MillenniumPost
Bengal

48-yr-old labourer writes to Prez seeking medical seat after failing to get admission in pvt college

Kolkata: After failing to secure admission in a private medical college for the fourth consecutive time this year due to lack of funds despite clearing the national level entrance NEET, 2017, with around 62 percent marks, a 48-year-old daily wage labourer from a distant village in Nadia wrote to the President of India seeking a medical seat. His main aim, he says, would be to treat patients in his village where there is no registered medical practitioners; only quacks, sorcerers and exorcists.
What Pradip Halder, a resident of bordering areas of Pratappur village under Krishnaganj police station in Nadia has done at the age of 48 is not only a challenge for any medical aspirant but his indomitable spirit makes him stand out to be an inspiration amongst others.
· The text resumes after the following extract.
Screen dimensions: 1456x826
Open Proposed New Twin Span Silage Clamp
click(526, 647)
Whether he will be able to get recognition in the form of a medical degree or not is a different issue, what he had aimed for nearly two decades, is now up to the consideration of President Ram Nath Kovind. Halder has appeared in the medical entrance examination for 17 times, be it the state medical entrance examination or the national one like NEET. The Supreme Court's judgment had also gone in his favour as it had removed the upward age limit of a candidate to become a doctor. This paved his way to appear in the NEET 2017 and he came out with flying colours.
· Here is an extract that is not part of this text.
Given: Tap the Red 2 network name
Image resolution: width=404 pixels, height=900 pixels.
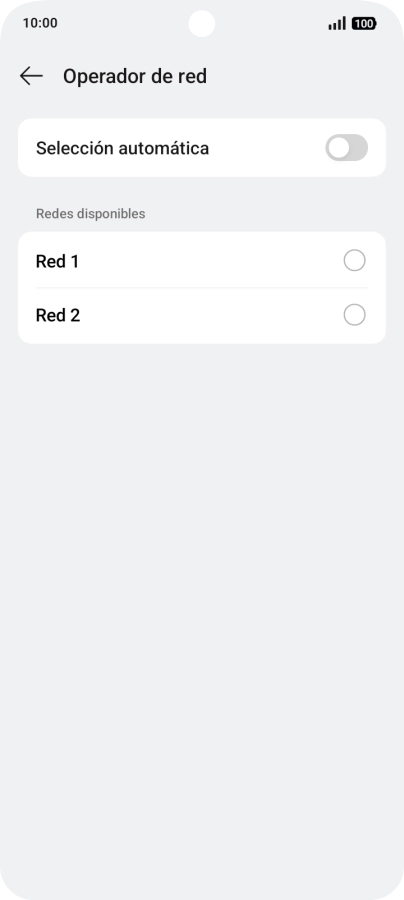Looking at the screenshot, I should coord(58,315).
In his letter to the President, Halder said he has passed the National Eligibility cum Entrance Test (NEET) 2017, undergraduate level for medical admission for 2017-18 academic session in Scheduled Caste category with 61.39 percentage marks.
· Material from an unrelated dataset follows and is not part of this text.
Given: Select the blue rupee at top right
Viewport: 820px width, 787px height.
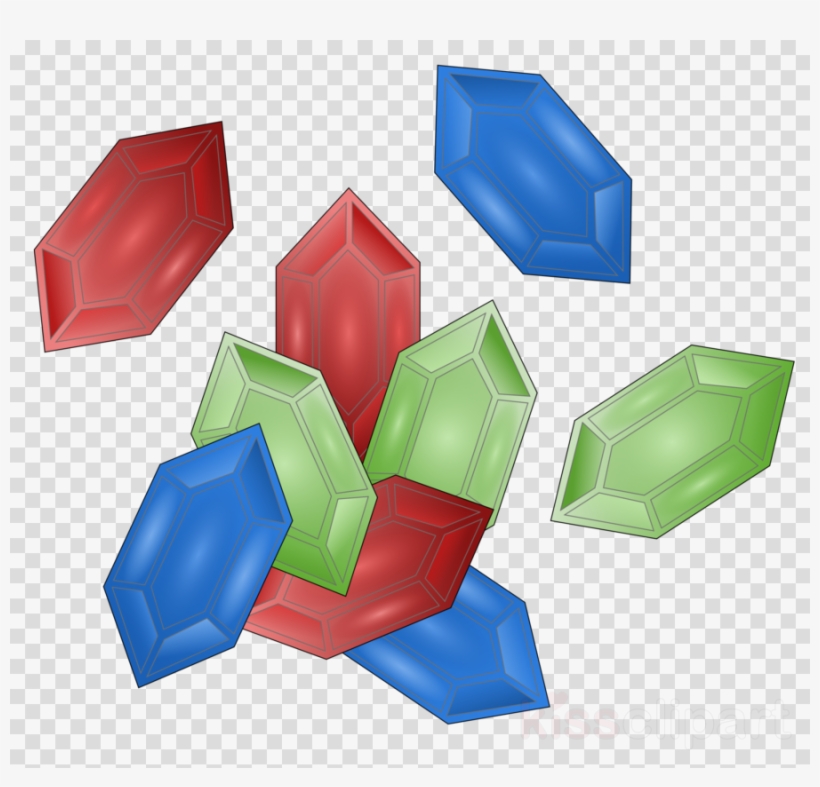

"With the marks what I have secured, a candidate is eligible to find a place in the undergraduate medical admission. But, I am not getting a seat in the private medical colleges despite a rank as my poverty has become a barrier to my goal," Halder mentions in the letter. Halder has five members in his family — his wife, three children and ailing mother — who are all dependent on him. He has a monthly income of around Rs 1000, as he mentioned in his letter. He has made a prevent appeal to President Kovind urging him to provide him a medical seat as a President's nominee as he wants to treat patients in his village which lacks a registered medical practitioner. The trained doctors are available at a primary health centre situated more than 20 km away from his village. Hence, the villagers have to depend on quacks, exorcists and sorcerers who are in rampant practice there. He had appeared in Madhyamik examination in 1986 from Khalboalia High School and secured 59.2 percent marks. Despite being a topper in school, he had failed to pursue higher secondary immediately after completing Madhyamik due to severe financial constraints. He again resumed studies in 1998 and passed the Higher Secondary examination from National Open Schooling in 2000. While talking to Millennium Post over telephone, Halder owed his success to a city-based doctor and former teacher of SSKM, Dr AK Maity who assisted him immensely to help him secure a spot in the national level medical entrance examination.